» CONSIGNA
Indica, por favor, si cada afirmación concuerda con el texto sobre hipertensión y quimioterapia: responde sí o no y cita literalmente las palabras del texto que lo deciden. (a) El estudio se publicó en el European Heart Journal. (b) Las antraciclinas provocan insuficiencia cardíaca crónica en el 15 % de los supervivientes. (c) El primer autor del trabajo es el Dr. Valentín Fuster.

» TEXTO SELECCIONADO
============

Investigadores del Instituto de Investigación Sanitaria de la Fundación Jiménez Díaz revelan que la hipertensión genera una «vulnerabilidad metabólica oculta» que se desestabiliza con el tratamiento de antraciclinas
Un equipo científico de élite, encabezado por el Dr. Borja Ibáñez, cardiólogo de la Fundación Jiménez Díaz y director científico del CNIC, ha logrado descifrar por primera vez por qué la hipertensión arterial multiplica el riesgo de sufrir daño cardíaco grave tras recibir quimioterapia. El estudio, publicado en el prestigioso European Heart Journal, supone un hito en la cardio-oncología al identificar una fragilidad energética latente en el corazón que hasta ahora era invisible para los métodos de diagnóstico convencionales.
Las antraciclinas, fármacos de primera línea contra linfomas, sarcomas y cáncer de mama, son curativas para millones de personas, pero provocan insuficiencia cardíaca crónica en el 5% de los supervivientes. La investigación del IIS-FJD demuestra que esta toxicidad no es aleatoria, sino que se ceba con aquellos pacientes cuya reserva metabólica ya ha sido mermada por la hipertensión previa.
La «tormenta perfecta» en el corazón del paciente
Hasta la fecha, la comunidad médica conocía la correlación epidemiológica entre tensión alta y toxicidad por quimioterapia, pero carecía de la explicación biológica necesaria para intervenir. El Dr. Ibáñez, quien además de su labor en el hospital madrileño y su instituto de investigación (IIS-FJD) es jefe de grupo en el CIBERCV, subraya la relevancia del hallazgo para la práctica clínica.
«Sabíamos desde hace años que la hipertensión arterial aumentaba claramente el riesgo de cardiotoxicidad por antraciclinas, pero desconocíamos por completo el mecanismo subyacente. Esa falta de comprensión impedía desarrollar estrategias específicas de prevención», explica el Dr. Ibáñez.
El estudio describe una «tormenta perfecta»: mientras la hipertensión genera una fragilidad energética silenciosa, las antraciclinas atacan directamente a la mitocondria (la central eléctrica de la célula). El Dr. Carlos Galán-Arriola, investigador del IIS-FJD y primer autor del trabajo, destaca que se ha identificado «una vulnerabilidad metabólica previa, silenciosa, que se hace evidente solo cuando el corazón sufre el estrés añadido de las antraciclinas».
Hacia una medicina anticipativa y personalizada
El descubrimiento ha sido posible gracias al uso de tecnología traslacional de última generación, incluyendo resonancia magnética avanzada y análisis moleculares de precisión, herramientas que forman parte del ADN investigador de la Fundación Jiménez Díaz. El Dr. Valentín Fuster, director general del CNIC y figura clave en la cardiología mundial, pone en valor la importancia de este avance:
«Este trabajo representa un avance fundamental: identificar vulnerabilidad antes del daño clínico es el tipo de medicina anticipativa hacia la que debemos movernos. La prevención personalizada basada en mecanismos es el futuro de la cardiología moderna», señala el Dr. Fuster.

============

» MATERIAL PROPORCIONADO

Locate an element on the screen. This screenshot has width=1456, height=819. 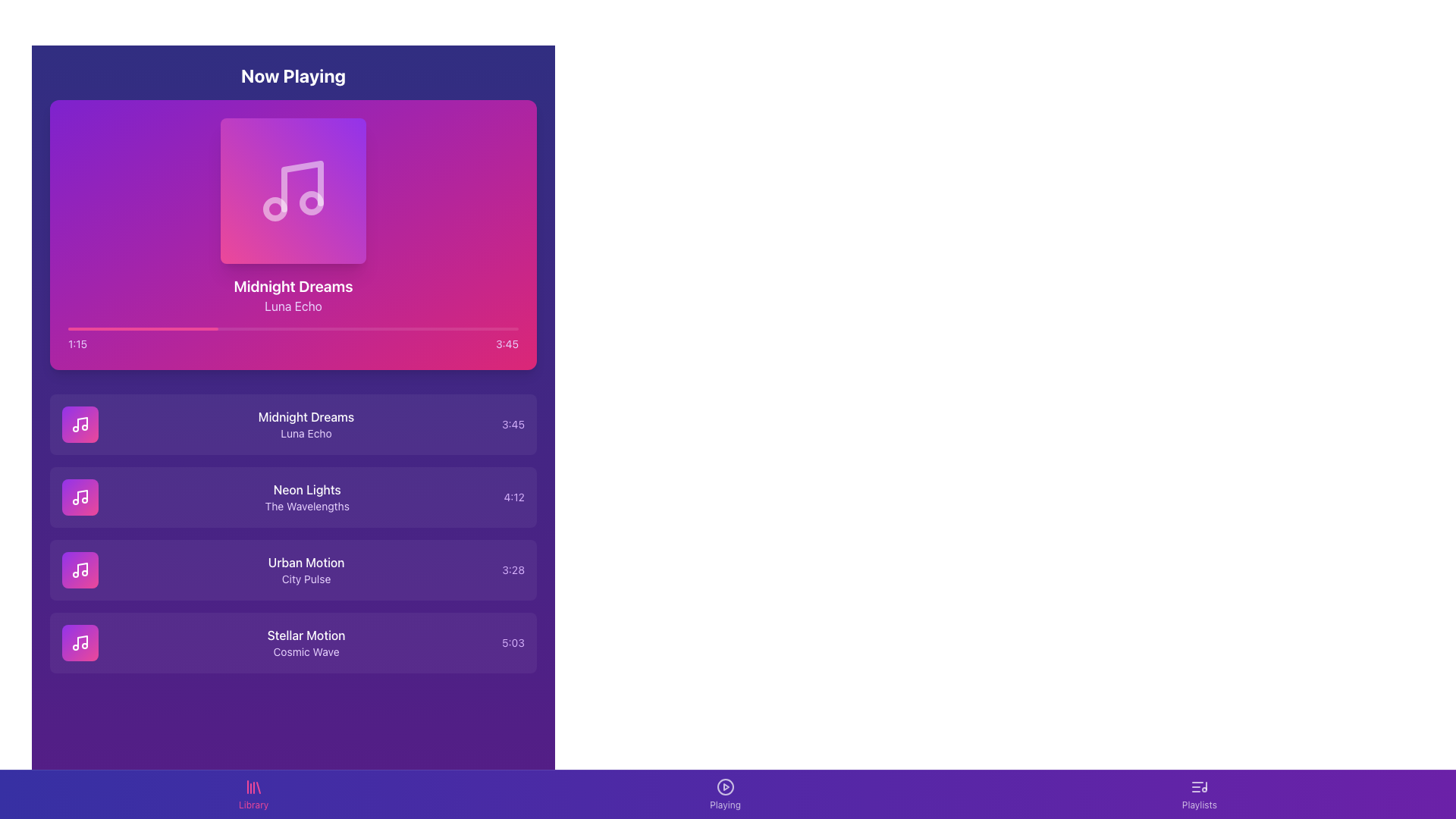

============

» SOLUCIÓN DEL EJERCICIO
(a) Sí: «El estudio, publicado en el prestigioso European Heart Journal».
(b) No: «provocan insuficiencia cardíaca crónica en el 5% de los supervivientes».
(c) No: «El Dr. Carlos Galán-Arriola, investigador del IIS-FJD y primer autor del trabajo».